In the listing below, look for "agent" and copy every line that has it.

> _Input for this task_:
########

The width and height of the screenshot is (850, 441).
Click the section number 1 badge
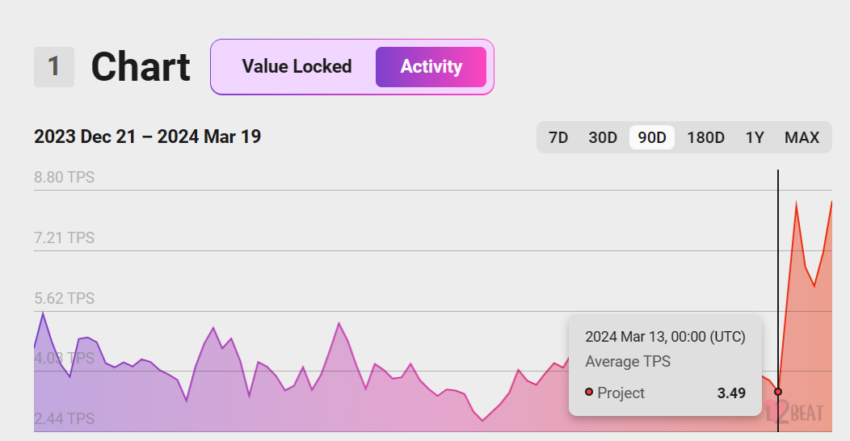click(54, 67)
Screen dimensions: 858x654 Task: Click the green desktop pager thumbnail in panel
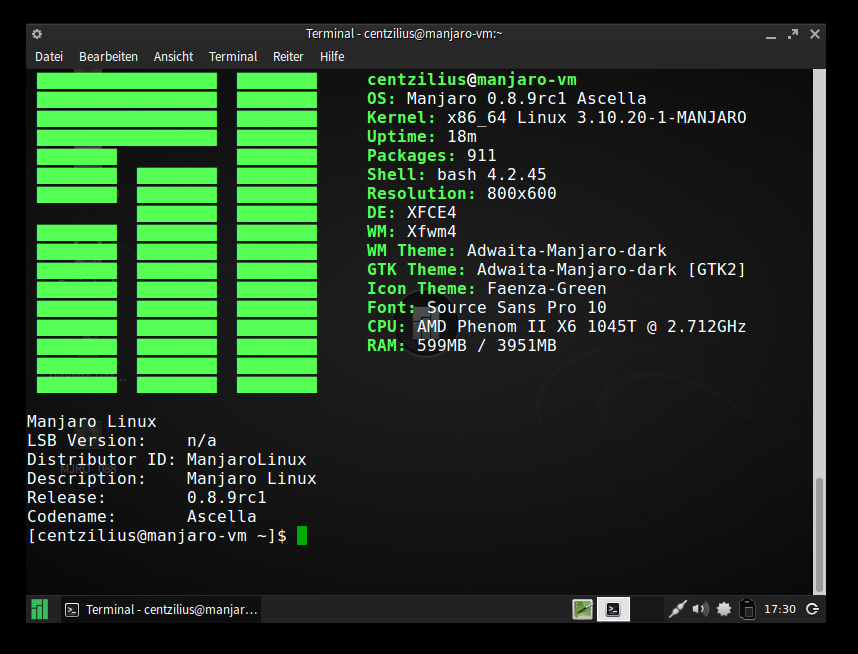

########

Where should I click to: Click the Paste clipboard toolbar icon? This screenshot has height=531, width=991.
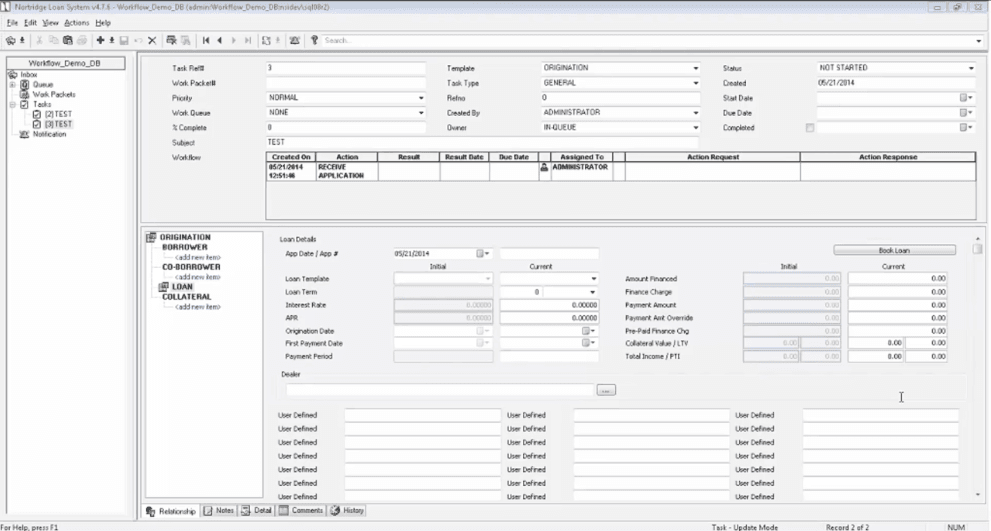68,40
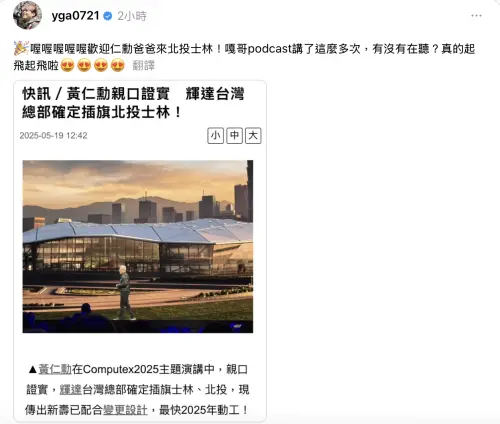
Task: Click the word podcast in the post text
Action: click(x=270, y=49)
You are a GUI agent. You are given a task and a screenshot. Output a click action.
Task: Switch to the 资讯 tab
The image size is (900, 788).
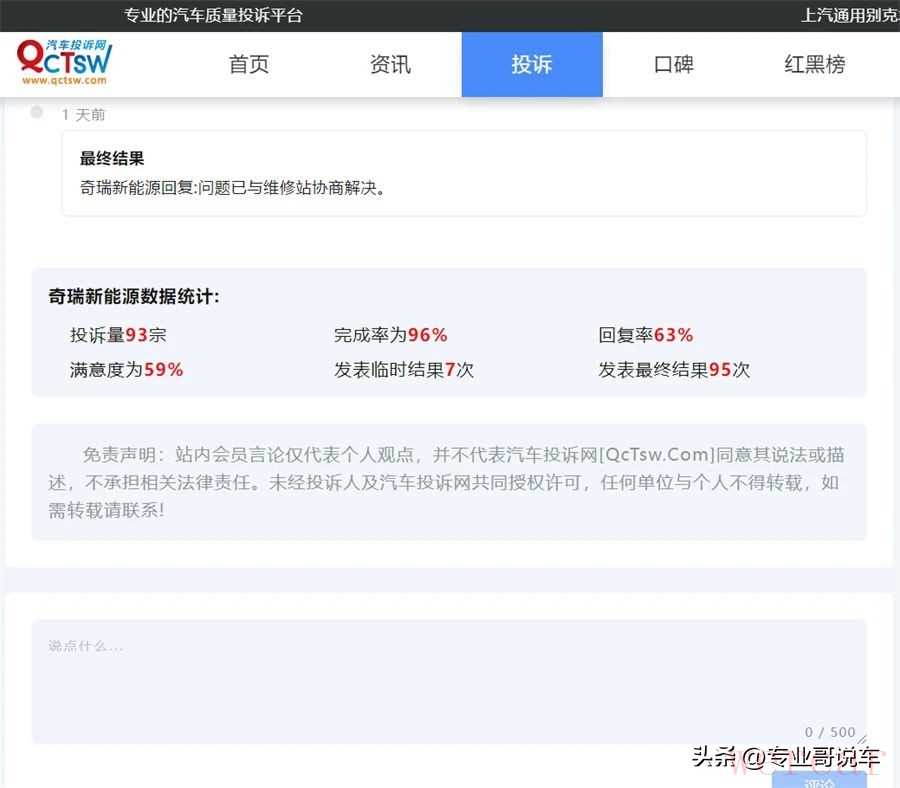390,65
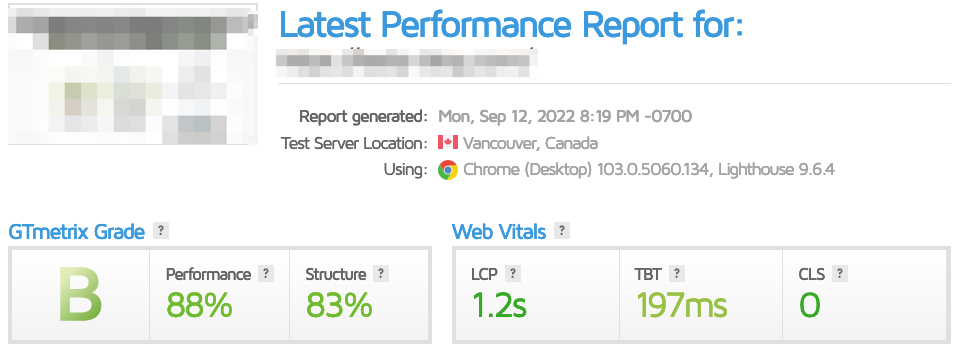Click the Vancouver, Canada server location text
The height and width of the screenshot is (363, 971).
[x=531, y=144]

########

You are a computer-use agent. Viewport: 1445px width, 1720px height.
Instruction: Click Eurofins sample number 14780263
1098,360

########

> _Task result_:
You are a GUI agent. You are given a task and a screenshot. Output a click action.
You are a computer-use agent. Viewport: 1445px width, 1720px height.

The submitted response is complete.